→ **Source material**:
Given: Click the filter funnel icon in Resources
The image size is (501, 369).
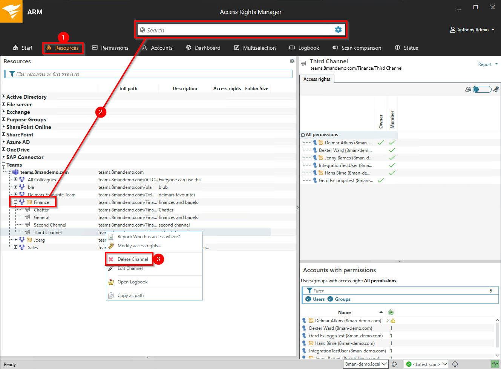Looking at the screenshot, I should [12, 74].
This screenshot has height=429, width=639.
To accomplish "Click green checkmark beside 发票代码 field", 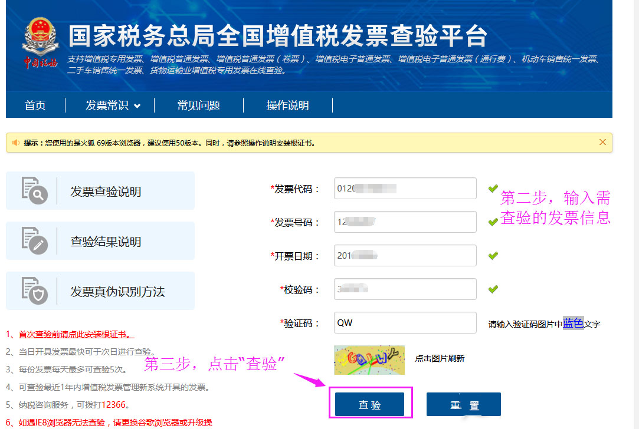I will 493,189.
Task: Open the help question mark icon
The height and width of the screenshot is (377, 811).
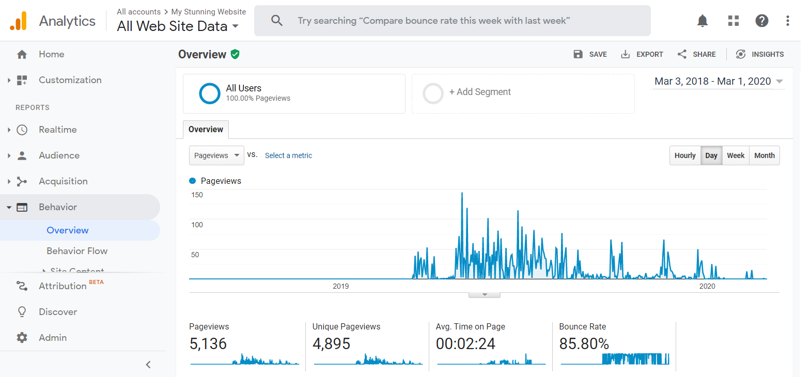Action: tap(761, 21)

→ **Short exercise**:
Count the lines above that contain the string "height", with case counting, and reply with only that number.

→ **Solution for this exercise**:
2